El mallorquín fue reconocido por su excelencia en el deporte
El ejemplo de Rafael Nadal ha trascendido con fuerza los límites del deporte, convirtiendo su esfuerzo, constancia y capacidad de sacrificio en un manual aplicable todos los ámbitos de la vida.
El mallorquín fue investido este miércoles doctor honoris causa por la Universidad Politécnica de Madrid (UPM), donde recibió el reconocimiento unánime del mundo académico. El campeón de 22 títulos de Grand Slam mostró su agradecimiento a la institución durante un discurso repleto de sentido común, especialmente dirigido a las nuevas generaciones.
“En el deporte de élite, como en la ingeniería o en
cualquier disciplina científica, el talento es importante, pero nunca
suficiente por sí solo”, explicó el español, reconocido a propuesta de la
Facultad de Ciencias de la Actividad Física y del Deporte. “Detrás de cualquier
logro hay siempre un proceso largo de preparación, análisis, trabajo constante
y mejora continua. Valores como el rigor, la búsqueda de la excelencia, el
trabajo en equipo y el compromiso conectan profundamente con lo que vivimos en
el deporte profesional”.
“A lo largo de mi carrera he recibido distintos
reconocimientos, pero los que provienen del mundo académico tienen un
significado especial, porque representan el respeto de una institución dedicada
al conocimiento, a la formación y al progreso de la sociedad”, reconoció Nadal,
previamente condecorado por la Universidad Europea de Madrid (2015) y por la
Universidad de Salamanca (2025).
En una institución dedicada a formar a las próximas generaciones, el mallorquín se detuvo en la importancia del esfuerzo, la mejora diaria y la determinación para aprender en los momentos más complicados. Una mentalidad que le permitió alcanzar la excelencia en el mundo del deporte sin abandonar nunca los valores más respetables.
“Tener objetivos a corto, medio y largo plazo es
fundamental. Para alcanzarlos, es necesario levantarse cada día con ilusión y
con la determinación de esforzarse al máximo”, indicó. “A lo largo del camino,
todos atravesamos momentos de dificultad. Es precisamente en esos momentos
cuando más importante resulta mantener una actitud positiva y seguir
trabajando, muchas veces sin resultados inmediatos. Es en ese esfuerzo
constante donde, casi sin darnos cuenta, comienza la superación”.
El antiguo No. 1 del PIF ATP Rankings animó a los presentes
a mantener los pies en el suelo, a tratar el éxito como un ingrediente más en
el camino y anteponer la sencillez por encima de cualquier aspecto.
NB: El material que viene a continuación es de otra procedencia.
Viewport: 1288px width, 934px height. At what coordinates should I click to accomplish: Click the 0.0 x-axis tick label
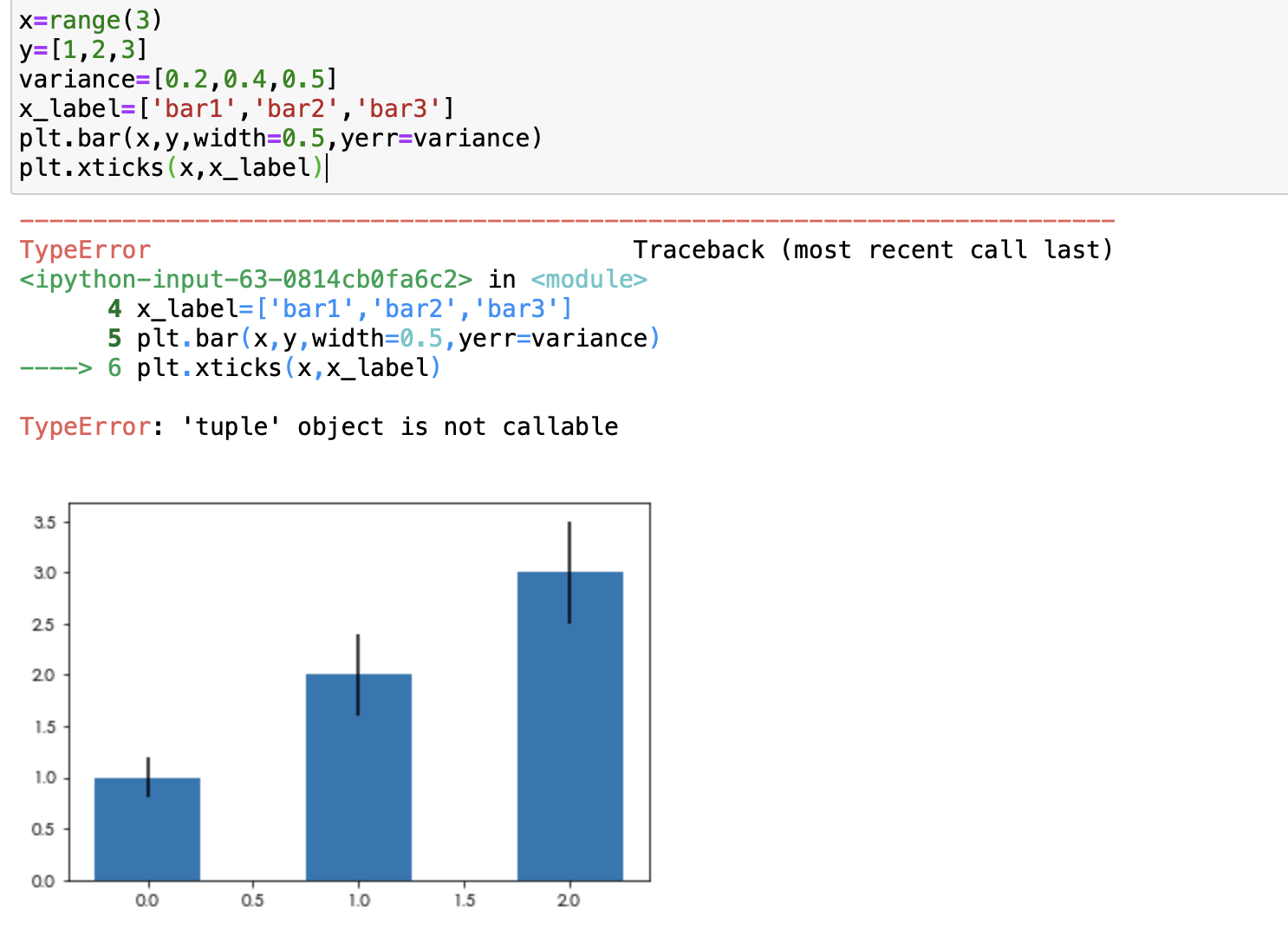[x=147, y=900]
"El éxito, por su parte, puede ser engañoso. Es
fundamental mantener siempre la humildad y la autocrítica. El éxito es pasajero
y no debe desviar la atención del trabajo. Escuchar al equipo, aceptar los
errores y seguir mejorando es clave. Incluso en los momentos de mayor éxito,
siempre existe margen de mejora”.
“Al final, alcanzar los objetivos requiere tiempo,
constancia, ajustes continuos y un compromiso sostenido durante años. El éxito
no llega rápido ni por casualidad” añadió. “Desde que era niño en Mallorca
aprendí que el progreso no llega a través de grandes cambios, sino de pequeñas
mejoras diarias: golpear un poco mejor la pelota, entender mejor el juego,
aprender de cada victoria y de cada derrota”, expresó, antes de dejar un
mensaje final a los más jóvenes.
“A los estudiantes me gustaría deciros que confiéis en
vuestro talento, pero sobre todo en vuestra capacidad de trabajo. Aprovechad
cada oportunidad, no tengáis miedo a equivocaros y mantened siempre la
constancia y la humildad. Tenéis la capacidad de marcar la diferencia”.